▶ The input
---
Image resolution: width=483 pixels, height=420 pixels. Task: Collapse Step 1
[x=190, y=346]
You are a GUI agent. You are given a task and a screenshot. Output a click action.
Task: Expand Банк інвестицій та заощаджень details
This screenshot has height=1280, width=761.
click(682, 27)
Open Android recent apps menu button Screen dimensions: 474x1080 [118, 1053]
---
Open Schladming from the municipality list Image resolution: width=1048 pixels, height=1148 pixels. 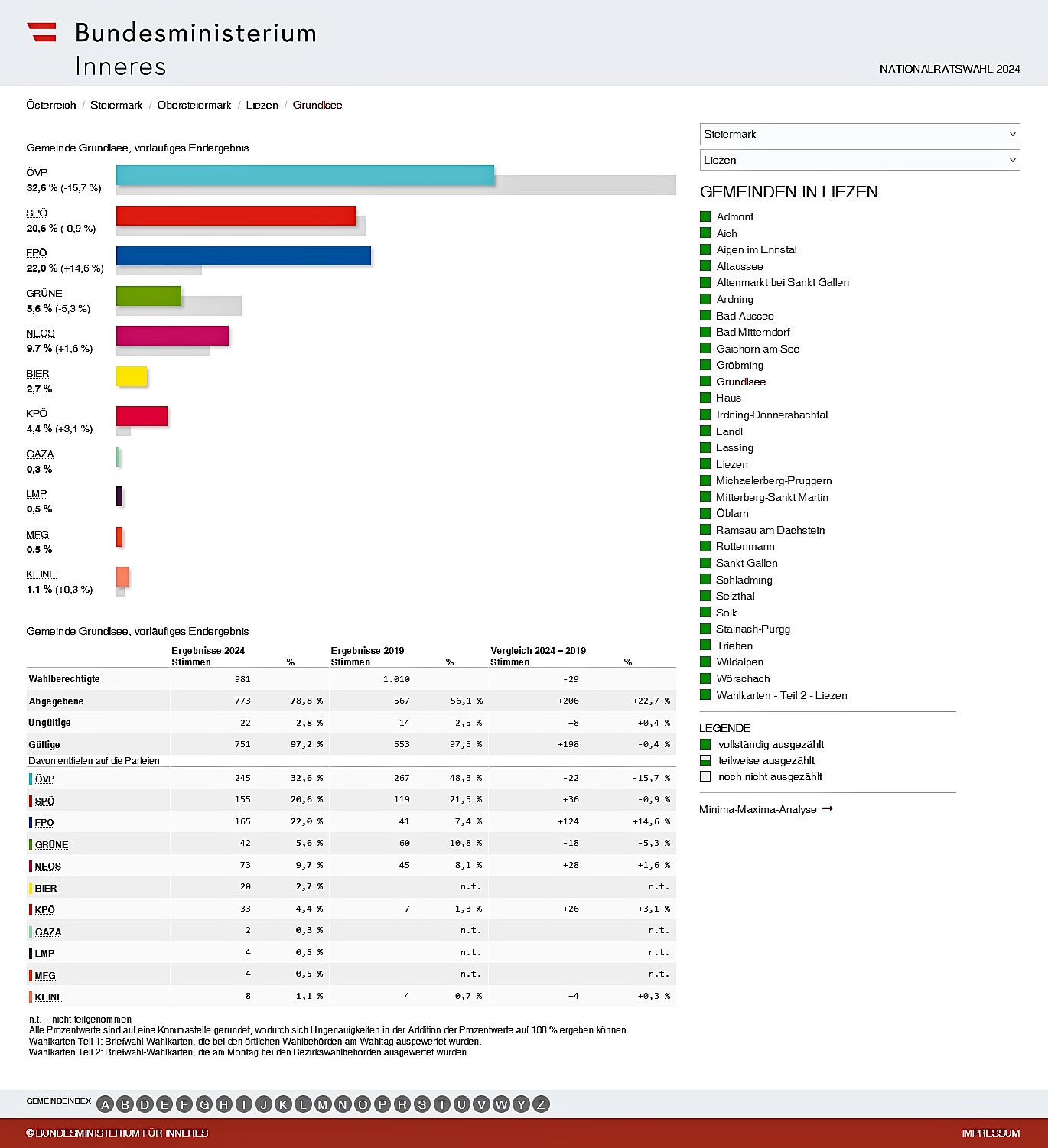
---
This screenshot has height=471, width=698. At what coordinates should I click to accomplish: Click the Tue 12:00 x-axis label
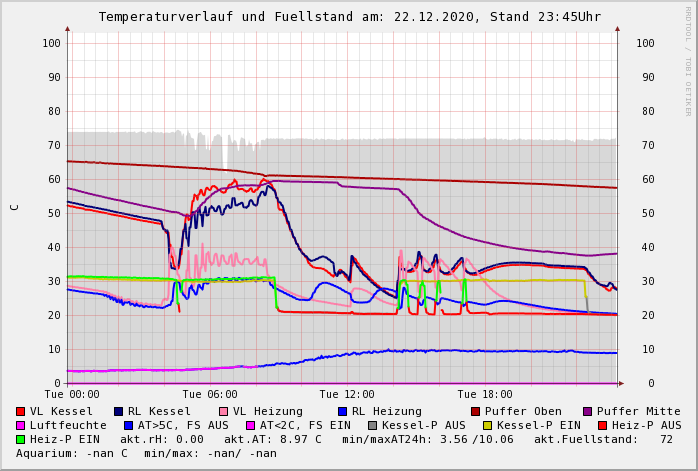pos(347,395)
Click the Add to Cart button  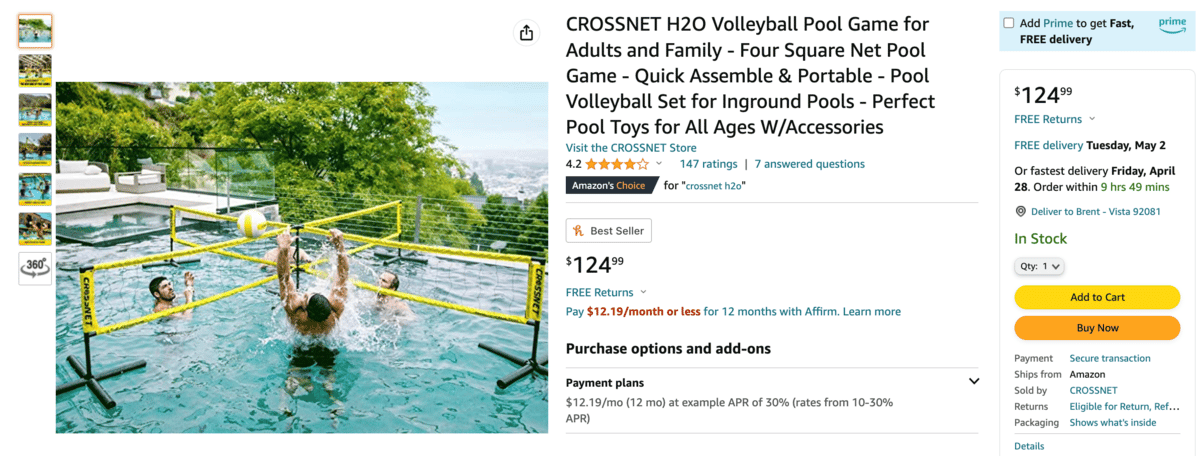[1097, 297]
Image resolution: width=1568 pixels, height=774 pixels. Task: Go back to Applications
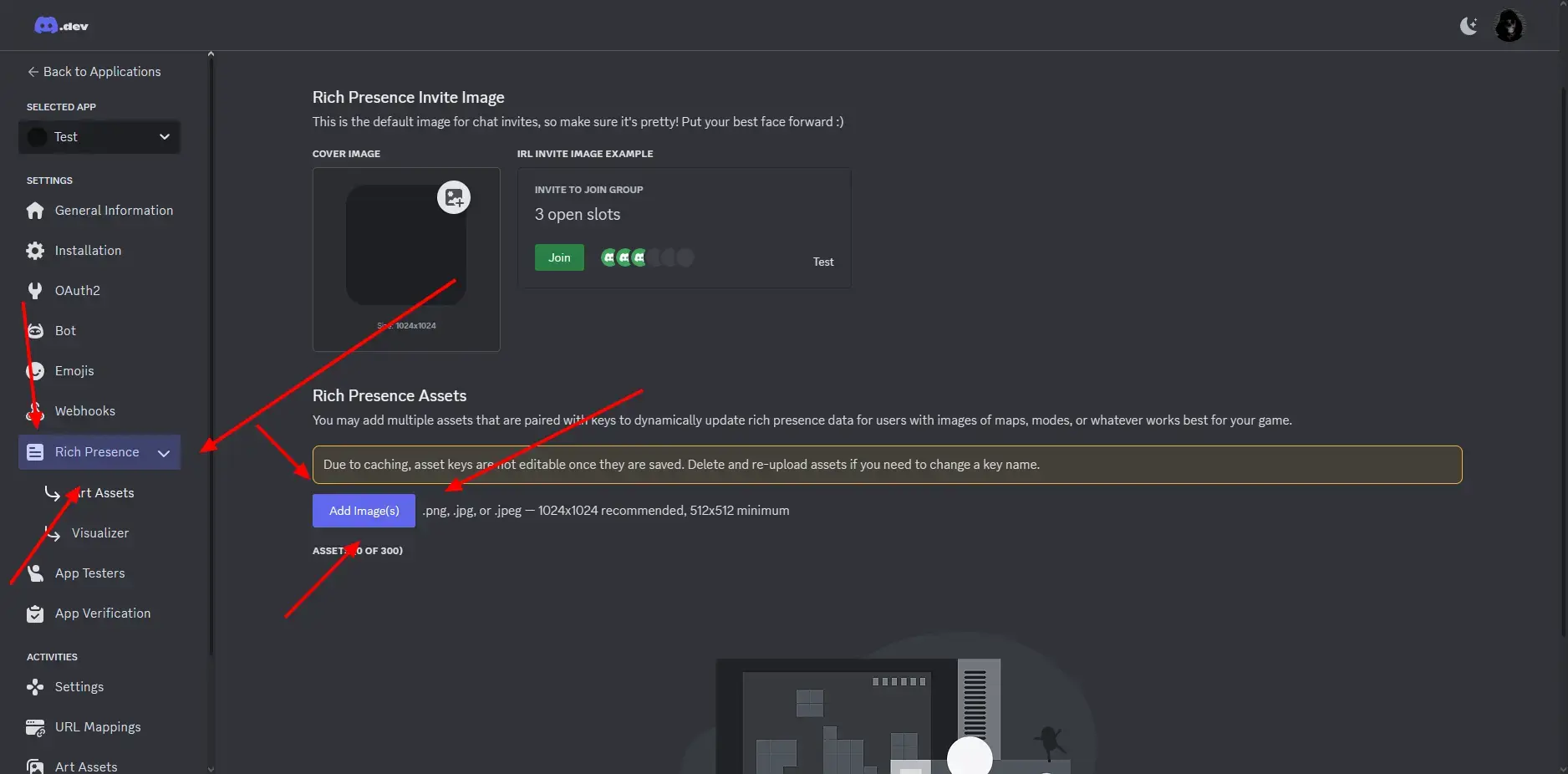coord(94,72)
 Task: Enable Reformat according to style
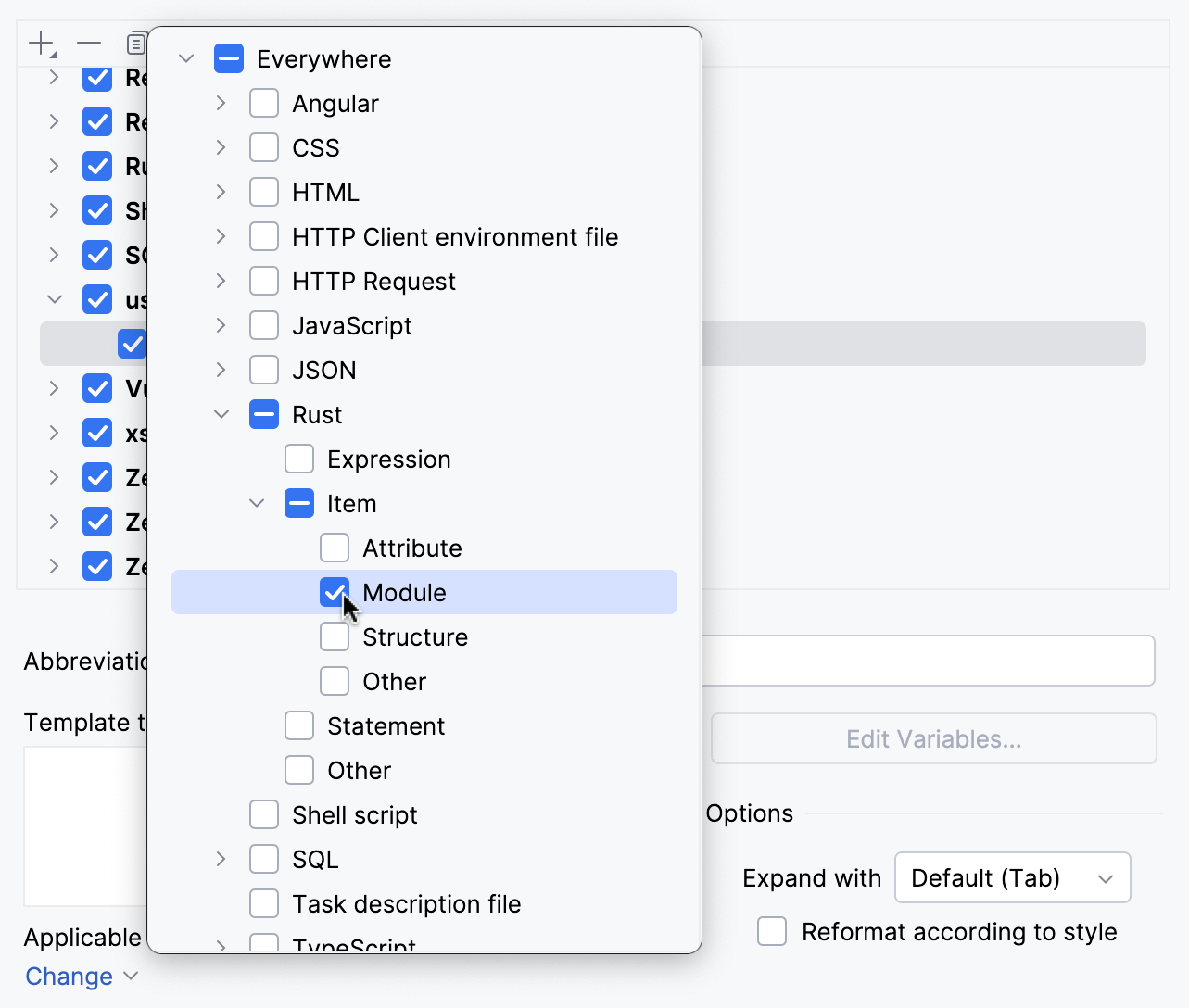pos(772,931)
---
▶ Task goal
Repeat the entries above verbatim, but only from the line that has "This screenshot has height=1280, width=761." down to the line that has "Open Android recent", inclusive.

▶ Task solution
This screenshot has height=1280, width=761.
click(682, 27)
Open Android recent apps menu button Screen dimensions: 474x1080 [118, 1053]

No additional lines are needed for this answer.